The GOP eventually conceded, mostly as a result of that year’s election pressures, but what soon emerged was the historic Balanced Budget Act of 1997, which also created the State Children’s Health Insurance Program.



• Health Insurance Portability and Accountability Act — Sen. Kennedy’s Health Insurance Portability and Accountability Act established new rules for how patients’ health information could be used, shared or disclosed among healthcare providers. The debate pitted insurance companies, which supported record digitization, against a number of doctors groups, which feared the bill would undermine patient confidentiality.

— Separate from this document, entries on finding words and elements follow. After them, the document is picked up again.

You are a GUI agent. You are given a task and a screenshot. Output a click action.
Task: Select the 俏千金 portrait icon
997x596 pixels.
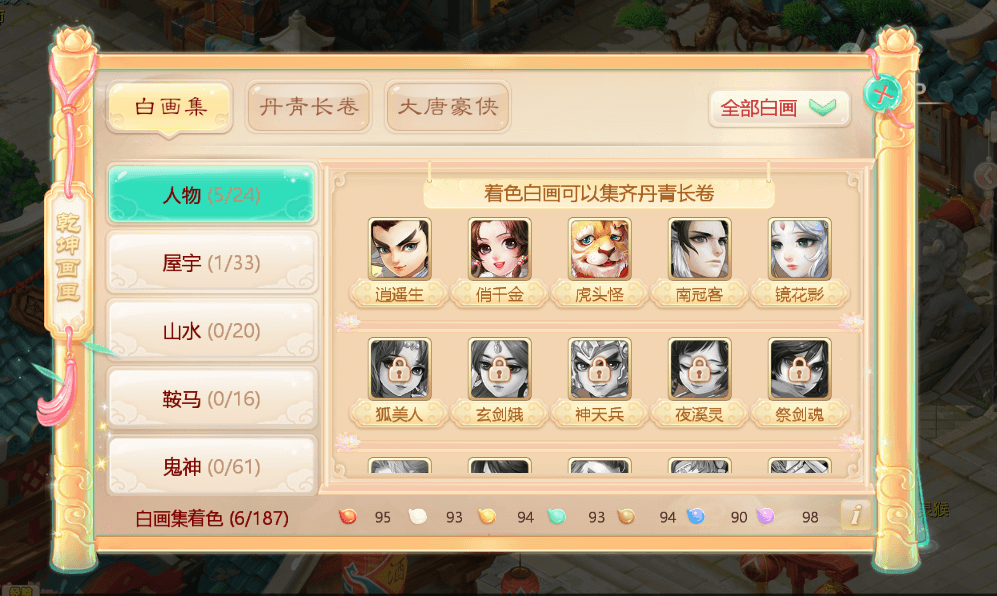[x=499, y=249]
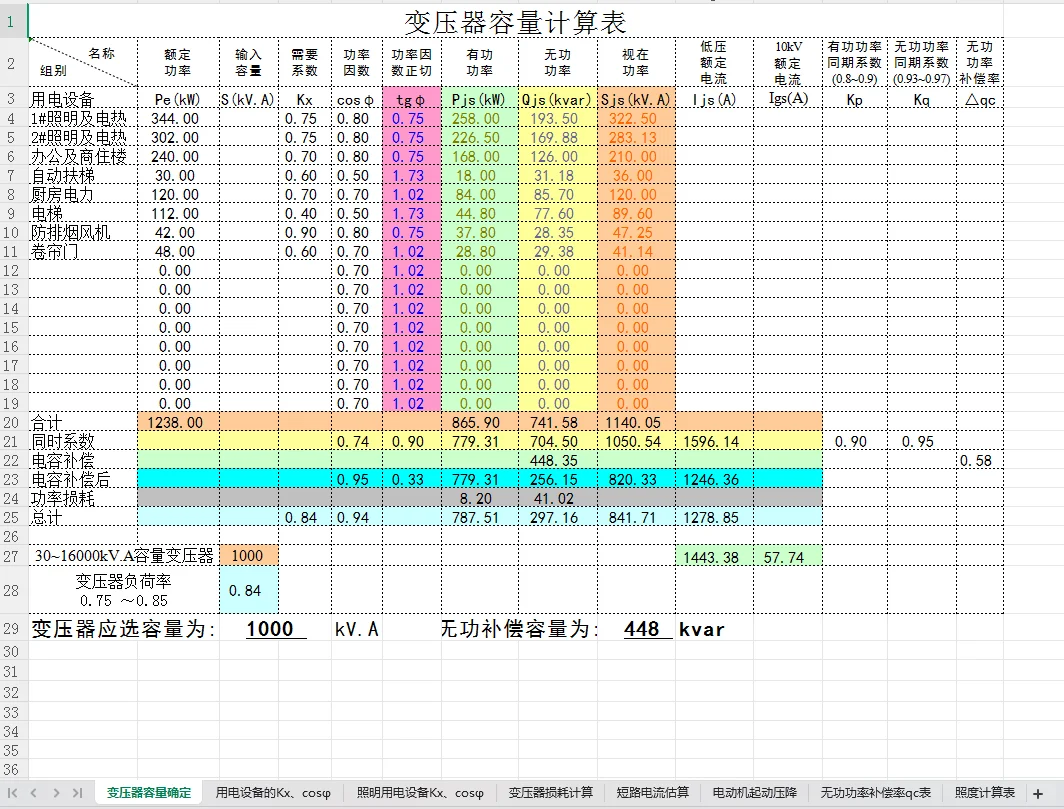Select the transformer capacity cell showing 1000

tap(246, 555)
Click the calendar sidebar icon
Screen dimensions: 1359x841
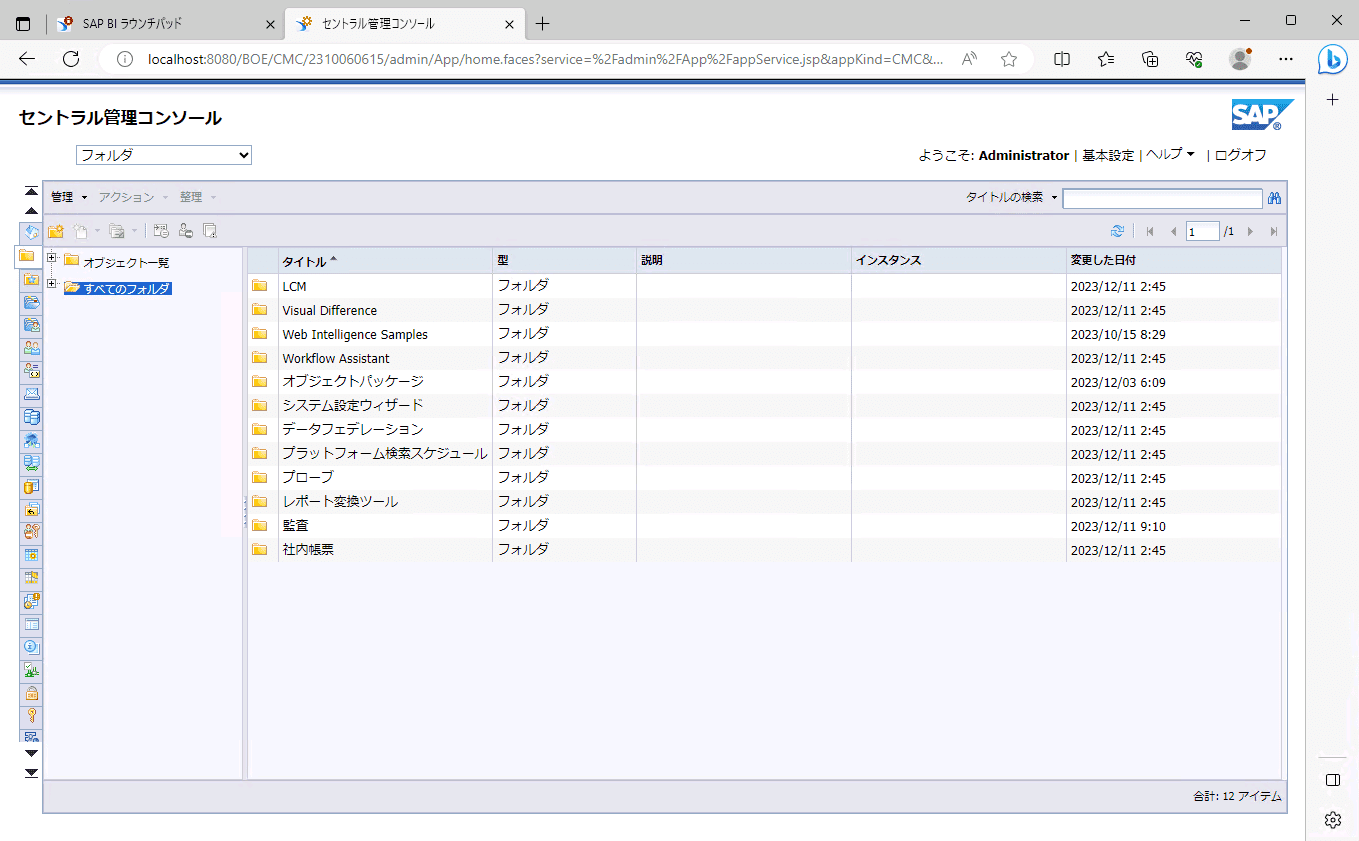[x=31, y=555]
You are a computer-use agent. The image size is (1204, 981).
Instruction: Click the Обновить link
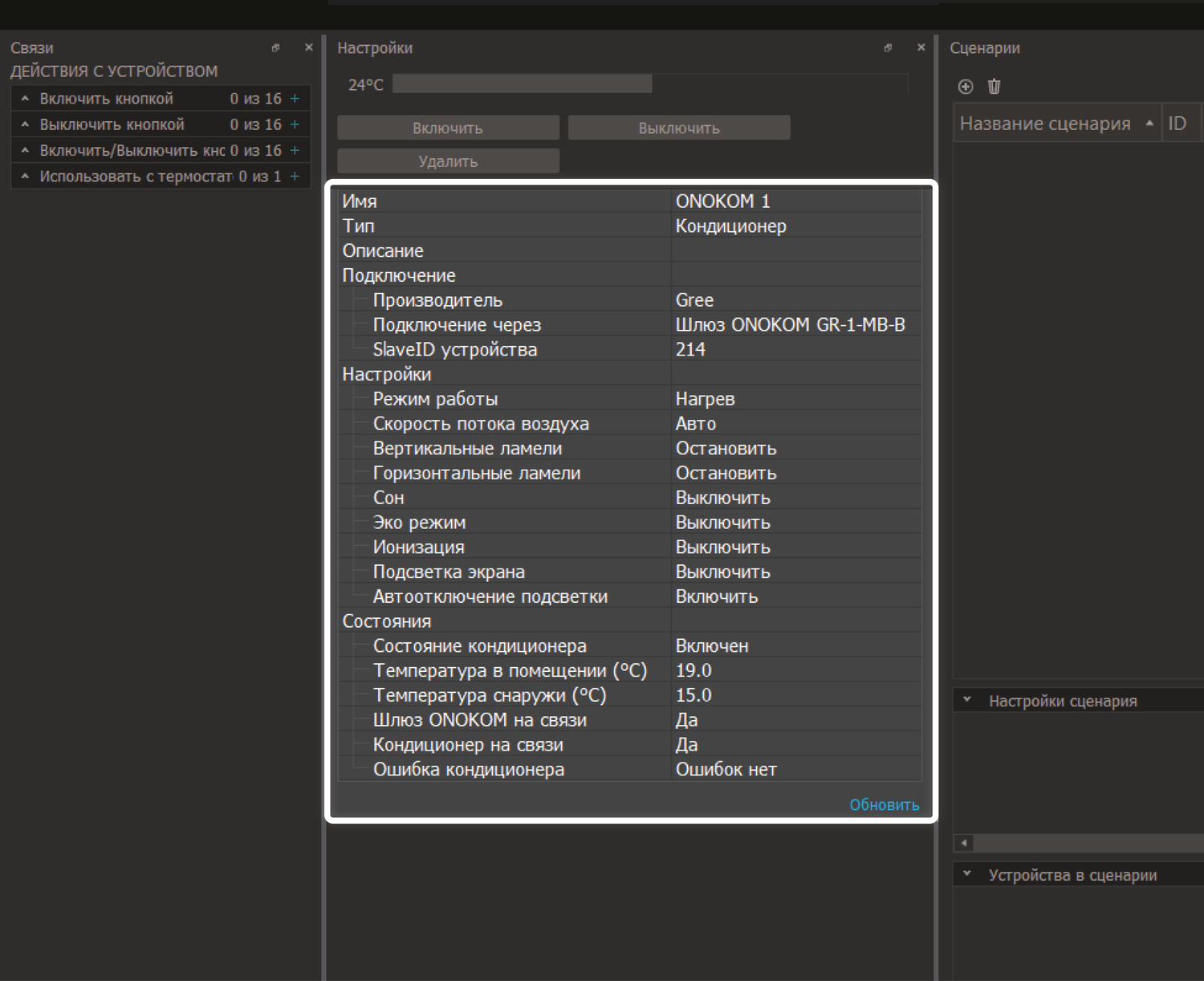884,804

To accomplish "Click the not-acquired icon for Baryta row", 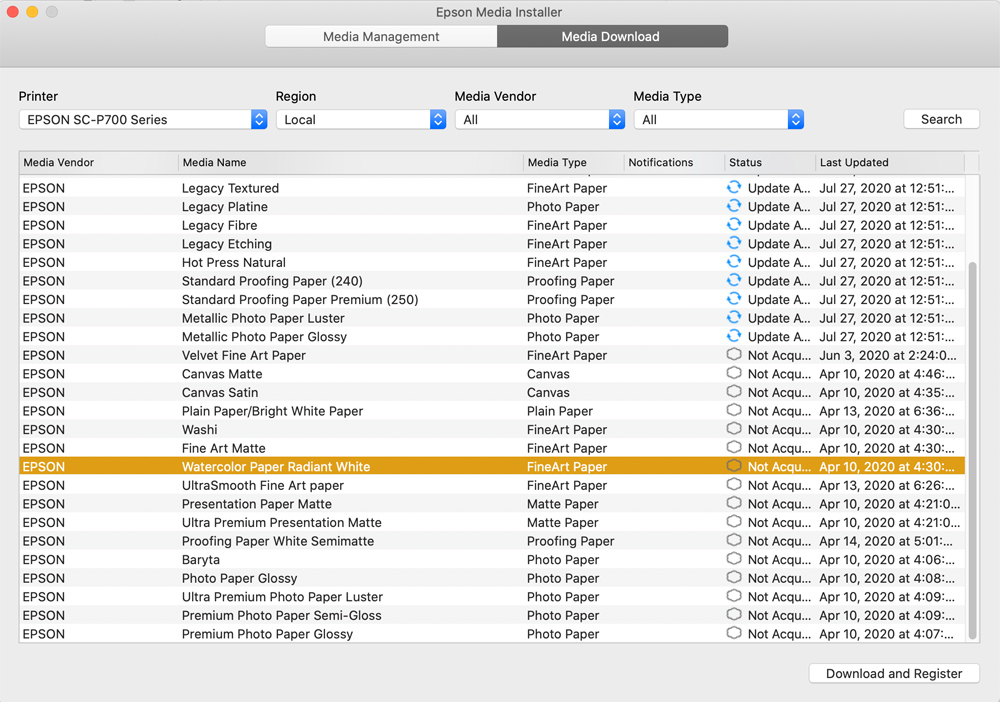I will pyautogui.click(x=734, y=559).
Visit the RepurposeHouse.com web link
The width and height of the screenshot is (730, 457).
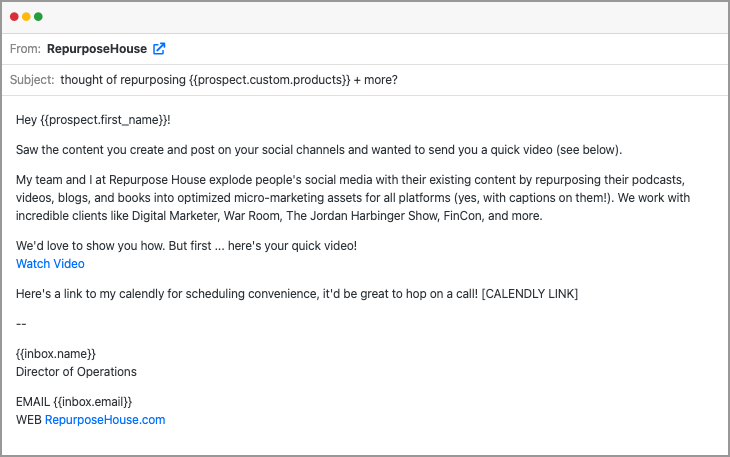coord(105,420)

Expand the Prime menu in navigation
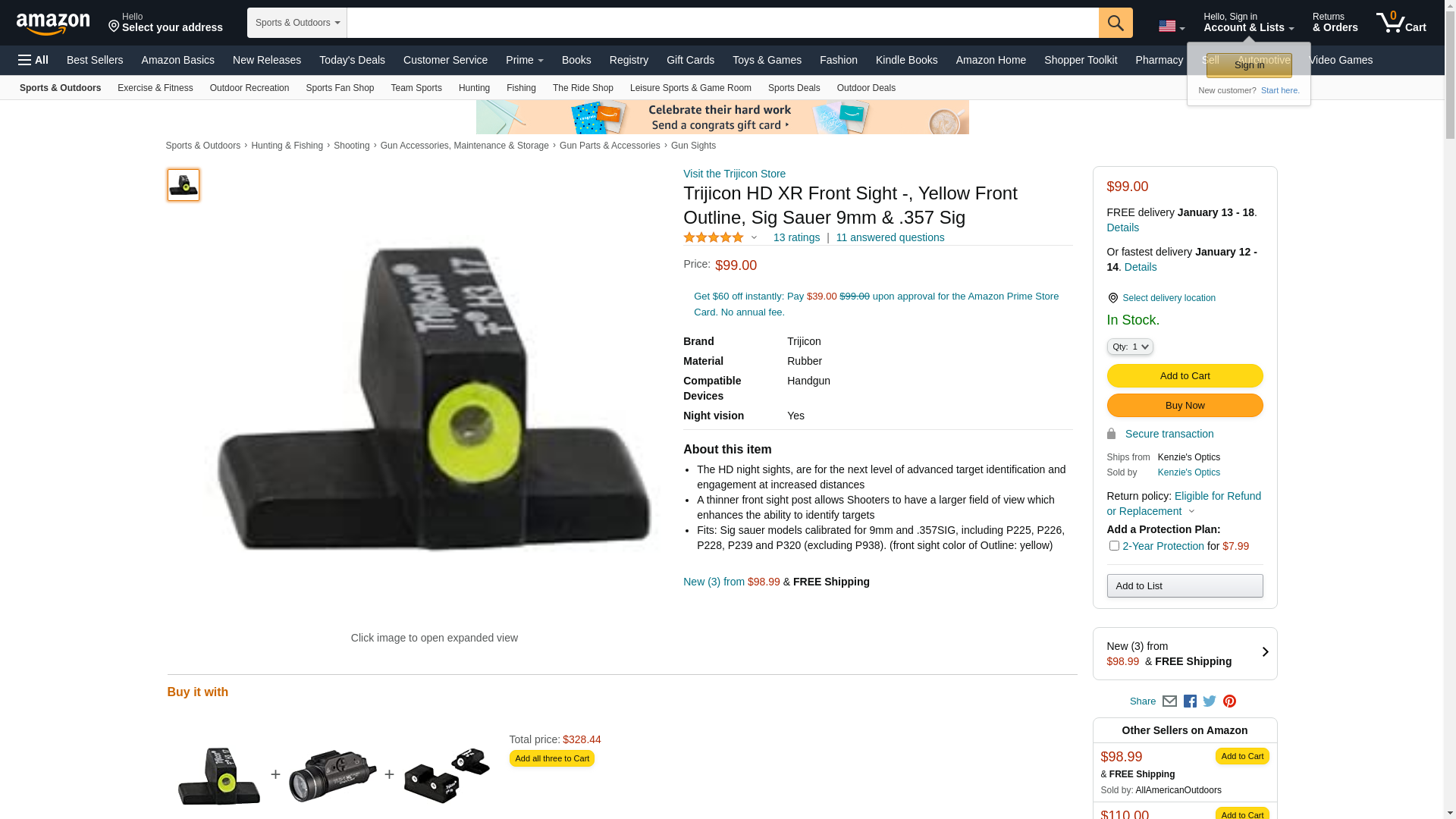[x=525, y=60]
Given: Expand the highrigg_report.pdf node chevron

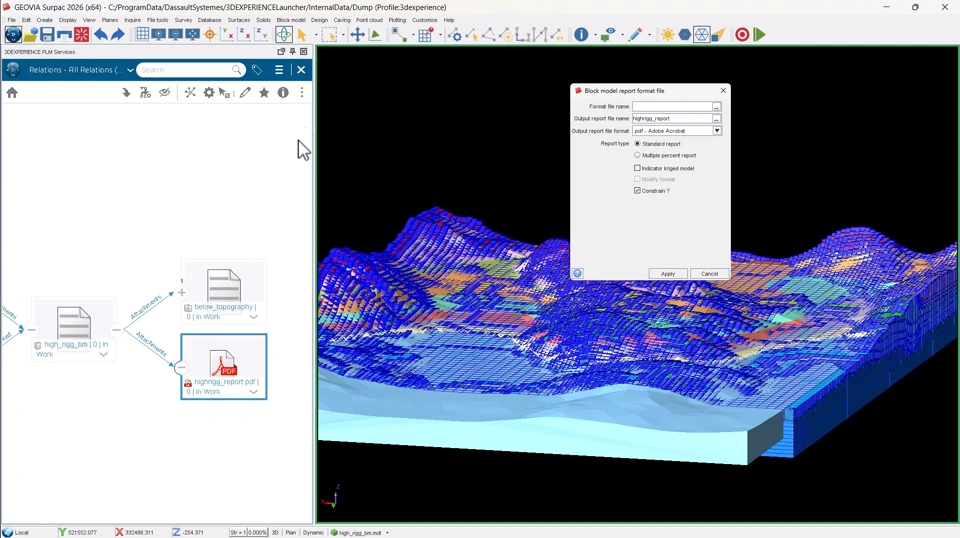Looking at the screenshot, I should 253,392.
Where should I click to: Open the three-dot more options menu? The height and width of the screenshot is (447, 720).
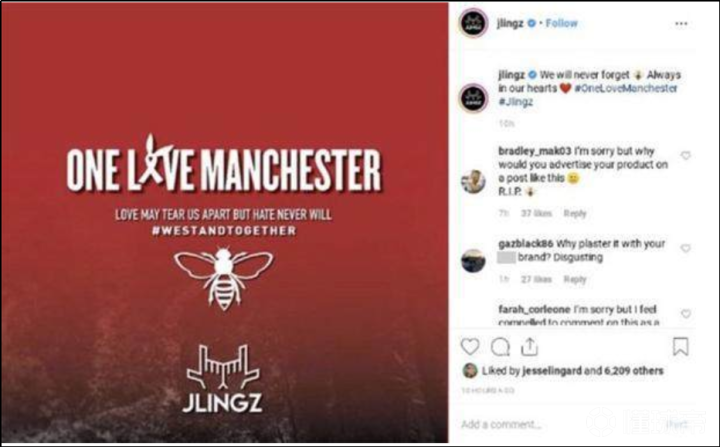pyautogui.click(x=681, y=24)
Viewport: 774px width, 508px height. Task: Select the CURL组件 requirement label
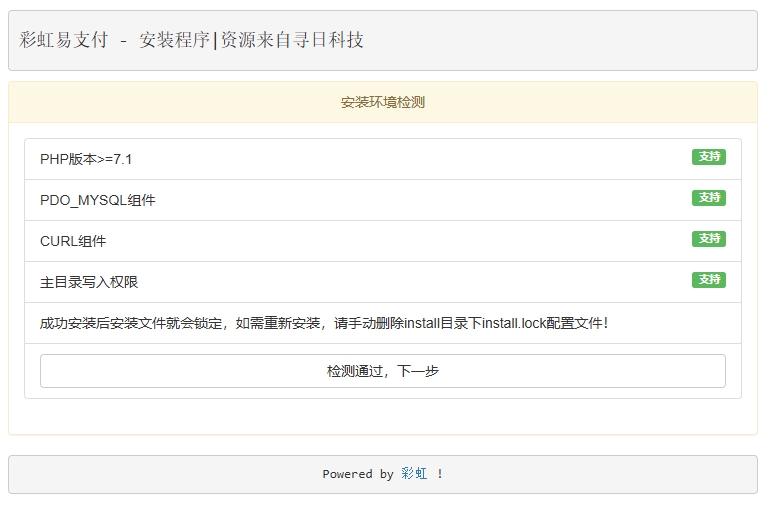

• Defense of Marriage Act — Former Rep. Bob Barr (R-Ga.) authored this 1996 law, which defined marriage as a legal union of one man and one woman. A Republican Congress fast-tracked the bill out of committee and through the House and Senate, where it cleared with sizable bipartisan margins. To the dismay of some Democrats, President Clinton signed the proposal into law that year. Barr has since apologized for passing DOMA, which he recast in 2008 as a violation of personal freedoms.

• Telecommunications Act of 1996 — Sixty-two years passed before Congress successfully updated its seminal 1934 Communications Act, which created the Federal Communications Commission. That update — the Telecommunications Act of 1996 — opened up the communication marketplace and destroyed a host of regulations that previously limited media ownership.


• Personal Responsibility Act — The GOP introduced this welfare reform bill as part of its Contract With America.
After the Republican House and Senate both approved the bill, President Clinton vetoed it. However, the bill re-emerged in 1996, when Rep. Clay Shaw Jr. (R-Fla.) introduced his Personal Responsibility and Work Opportunity Act. That bill — which Clinton did sign — created the Temporary Assistance for Needy Families Program.

• Unfunded Mandate Reform Act — Sen. Dirk Kempthorne (R-Ind.) introduced this 1995 law, another byproduct of the Contract With America. It requires Congress to appropriate federal money to states if federal lawmakers’ mandate exceeds more than $50 million per year.

• Lobbying Disclosure Act — A Republican Congress significantly broadened the definition of “lobbyist” in its 1995 reform effort. The new rules — which replaced Congress’s 1946 lobbying law — defined as a lobbyist anyone who spends about one-fifth of his or her time influencing lawmakers and their staff, or any high-level staff who receive about $5,000 in a six-month period from lobbyist payrolls.